The Badaling Wildlife Park is donating Zhuangzhuang, his girlfriend Canny, a male wolf, a pair of brown bears, a pair of deer and a pair of white pigs to the Kabul Zoo as a gesture of world peace.

It is the first time for a Chinese private donation to be sent to a foreign country. The Badaling Wildlife Park is a privately-owned safari park feeding more than 10 species of wild animals, on 400 hectares of land, including 84 lions.

The idea, originally only to donate a pair of lions to Afghanistan, occurred to zookeepers in early February when they heard of the death of Marjan, a one-eyed lion in the Kabul Zoo, whose life was lived on the front line of the Afghan civil war.

"The real peace is the one in which animals live in peace," said Li Xiaoming, chairman of the board of the park.

He said his staff hope the donation will express Chinese people's call for world peace.

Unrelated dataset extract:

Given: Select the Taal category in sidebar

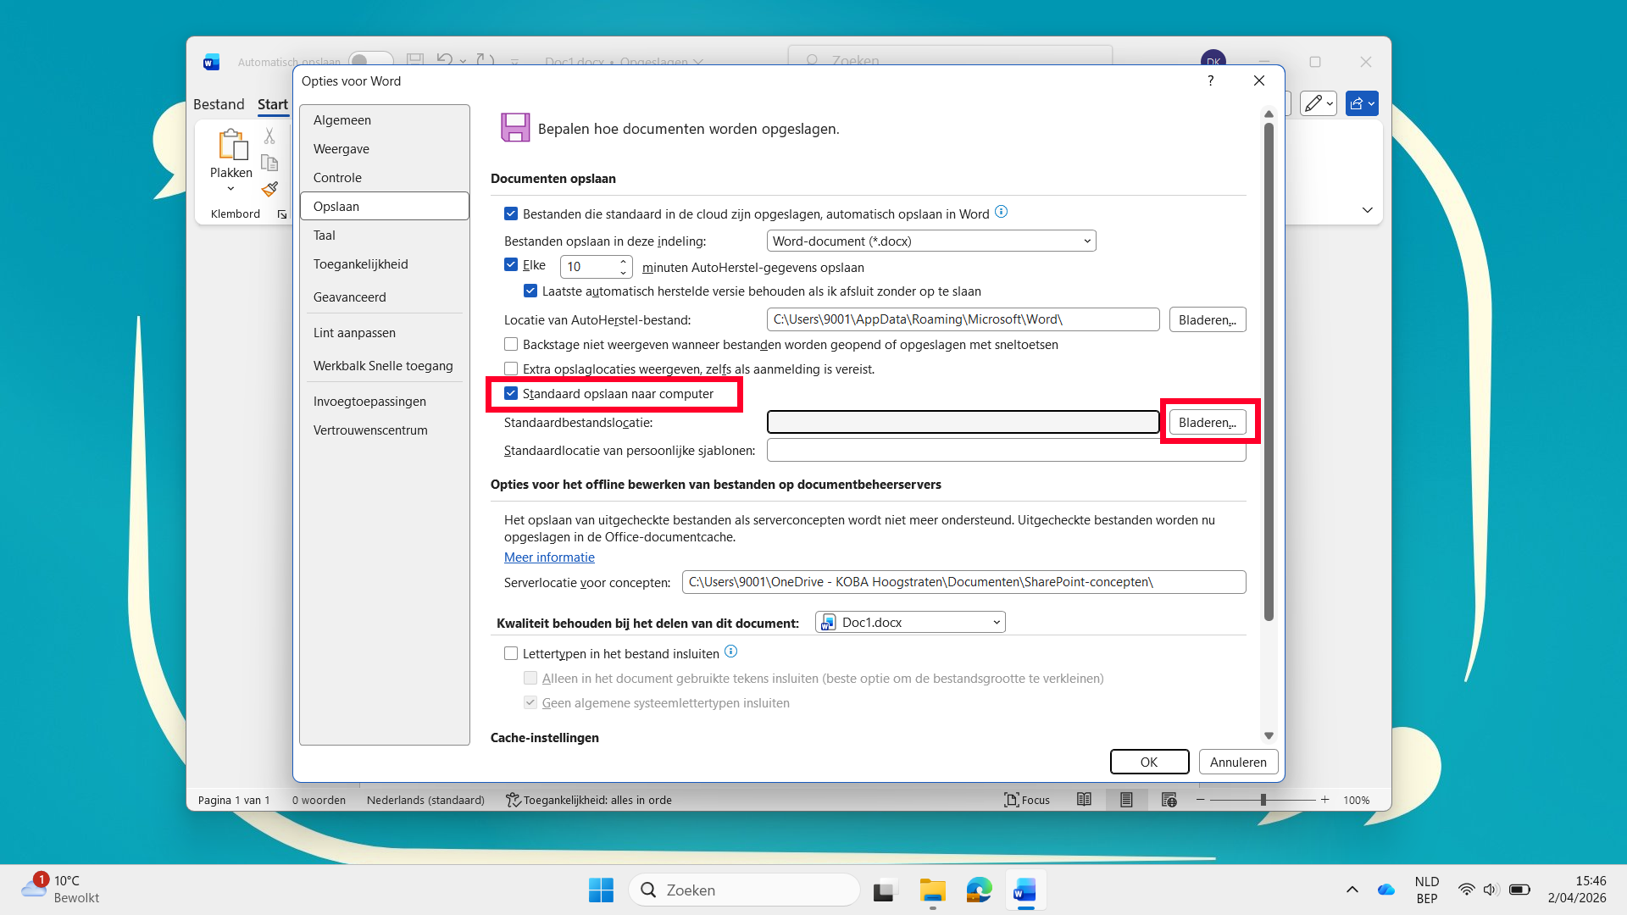Looking at the screenshot, I should click(325, 236).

The park had originally planned to donate a pair of lion cubs as "Ambassadors of Peace" to the war-ravaged Afghanistan. However, when Abdul Basir Hotak, charge d'affaires of the Afghan interim government to China came to visit the two cubs earlier this year, he expressed the desire of the Afghan interim government to have more animals at the Kabul Zoo.

He mentioned in particular a lonely she-wolf that cries out for a companion.

The he-wolf sent along with Zhuangzhuang was the chosen bridegroom, said Li. It was called a "solitary cavalier" in the park.

Hotak told the benefactor that the rebuilding of the Kabul Zoo has been financed by organizations from the US, Germany and the UK. It has become an entertainment center in Kabul -- a city in need of diversion.

The zoo has hired a group of professional veterinarians, cleaned the lion house, and renovated water and sanitation facilities in the zoo. The animals from China will be well attended, he said.

The Xinjiang Airline Co. will fly the ambassador animals to Urumqi, capital of northwest China's Xinjiang Uygur Autonomous Region, on different flights Monday night through Tuesday morning. From Urumqi on Wednesday, they will transfer to Kabul on a Turkmen plane rented by Air China Express.